> _Exercise goal_
Only an exact repetition of all the entries will be accepted.

> _Source material_

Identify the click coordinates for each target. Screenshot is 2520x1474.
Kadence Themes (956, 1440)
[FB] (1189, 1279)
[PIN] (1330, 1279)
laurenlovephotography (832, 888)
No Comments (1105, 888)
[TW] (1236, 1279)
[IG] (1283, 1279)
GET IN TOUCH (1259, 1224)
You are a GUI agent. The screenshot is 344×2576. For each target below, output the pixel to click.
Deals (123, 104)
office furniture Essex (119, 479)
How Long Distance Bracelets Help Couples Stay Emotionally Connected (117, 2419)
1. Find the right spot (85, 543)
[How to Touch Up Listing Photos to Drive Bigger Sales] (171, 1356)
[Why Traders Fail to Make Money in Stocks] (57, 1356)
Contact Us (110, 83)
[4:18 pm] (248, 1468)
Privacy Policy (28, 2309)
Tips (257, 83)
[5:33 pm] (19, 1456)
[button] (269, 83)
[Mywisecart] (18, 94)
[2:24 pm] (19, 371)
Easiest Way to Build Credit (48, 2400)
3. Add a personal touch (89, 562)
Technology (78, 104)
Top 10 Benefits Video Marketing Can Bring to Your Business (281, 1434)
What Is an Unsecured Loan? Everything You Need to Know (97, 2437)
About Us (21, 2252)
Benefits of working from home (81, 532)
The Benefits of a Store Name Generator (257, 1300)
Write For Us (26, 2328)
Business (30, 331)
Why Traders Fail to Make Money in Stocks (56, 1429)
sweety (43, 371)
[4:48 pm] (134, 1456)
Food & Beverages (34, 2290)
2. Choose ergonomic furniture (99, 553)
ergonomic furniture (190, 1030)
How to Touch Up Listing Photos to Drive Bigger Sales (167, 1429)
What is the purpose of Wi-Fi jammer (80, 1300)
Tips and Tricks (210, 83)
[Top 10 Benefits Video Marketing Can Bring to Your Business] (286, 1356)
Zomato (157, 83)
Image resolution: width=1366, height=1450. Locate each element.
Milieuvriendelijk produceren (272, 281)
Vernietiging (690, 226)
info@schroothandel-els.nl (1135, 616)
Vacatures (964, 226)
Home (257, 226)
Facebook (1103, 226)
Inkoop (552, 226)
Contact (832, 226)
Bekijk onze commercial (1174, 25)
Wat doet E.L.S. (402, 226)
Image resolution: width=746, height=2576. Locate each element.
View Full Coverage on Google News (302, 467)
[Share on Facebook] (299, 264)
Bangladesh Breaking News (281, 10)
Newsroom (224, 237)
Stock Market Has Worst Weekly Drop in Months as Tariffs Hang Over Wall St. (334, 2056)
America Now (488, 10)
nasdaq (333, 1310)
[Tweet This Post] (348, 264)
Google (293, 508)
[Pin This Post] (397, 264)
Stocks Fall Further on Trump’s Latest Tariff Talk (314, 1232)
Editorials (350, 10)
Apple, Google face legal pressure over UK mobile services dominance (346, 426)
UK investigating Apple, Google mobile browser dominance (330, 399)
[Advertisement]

> _Answer to the problem_
Identify the click coordinates for each target. Screenshot is 2520x1474.
Kadence Themes (956, 1440)
[FB] (1189, 1279)
[PIN] (1330, 1279)
laurenlovephotography (832, 888)
No Comments (1105, 888)
[TW] (1236, 1279)
[IG] (1283, 1279)
GET IN TOUCH (1259, 1224)
You are a GUI agent. The screenshot is 344×2576. For each target below, output the pixel to click.
Deals (123, 104)
office furniture Essex (119, 479)
How Long Distance Bracelets Help Couples Stay Emotionally Connected (117, 2419)
1. Find the right spot (85, 543)
[How to Touch Up Listing Photos to Drive Bigger Sales] (171, 1356)
[Why Traders Fail to Make Money in Stocks] (57, 1356)
Contact Us (110, 83)
[4:18 pm] (248, 1468)
Privacy Policy (28, 2309)
Tips (257, 83)
[5:33 pm] (19, 1456)
[button] (269, 83)
[Mywisecart] (18, 94)
[2:24 pm] (19, 371)
Easiest Way to Build Credit (48, 2400)
3. Add a personal touch (89, 562)
Technology (78, 104)
Top 10 Benefits Video Marketing Can Bring to Your Business (281, 1434)
What Is an Unsecured Loan? Everything You Need to Know (97, 2437)
About Us (21, 2252)
Benefits of working from home (81, 532)
The Benefits of a Store Name Generator (257, 1300)
Write For Us (26, 2328)
Business (30, 331)
Why Traders Fail to Make Money in Stocks (56, 1429)
sweety (43, 371)
[4:48 pm] (134, 1456)
Food & Beverages (34, 2290)
2. Choose ergonomic furniture (99, 553)
ergonomic furniture (190, 1030)
How to Touch Up Listing Photos to Drive Bigger Sales (167, 1429)
What is the purpose of Wi-Fi jammer (80, 1300)
Tips and Tricks (210, 83)
[Top 10 Benefits Video Marketing Can Bring to Your Business] (286, 1356)
Zomato (157, 83)
Image resolution: width=1366, height=1450. Locate each element.
Milieuvriendelijk produceren (272, 281)
Vernietiging (690, 226)
info@schroothandel-els.nl (1135, 616)
Vacatures (964, 226)
Home (257, 226)
Facebook (1103, 226)
Inkoop (552, 226)
Contact (832, 226)
Bekijk onze commercial (1174, 25)
Wat doet E.L.S. (402, 226)
Image resolution: width=746, height=2576. Locate each element.
View Full Coverage on Google News (302, 467)
[Share on Facebook] (299, 264)
Bangladesh Breaking News (281, 10)
Newsroom (224, 237)
Stock Market Has Worst Weekly Drop in Months as Tariffs Hang Over Wall St. (334, 2056)
America Now (488, 10)
nasdaq (333, 1310)
[Tweet This Post] (348, 264)
Google (293, 508)
[Pin This Post] (397, 264)
Stocks Fall Further on Trump’s Latest Tariff Talk (314, 1232)
Editorials (350, 10)
Apple, Google face legal pressure over UK mobile services dominance (346, 426)
UK investigating Apple, Google mobile browser dominance (330, 399)
[Advertisement]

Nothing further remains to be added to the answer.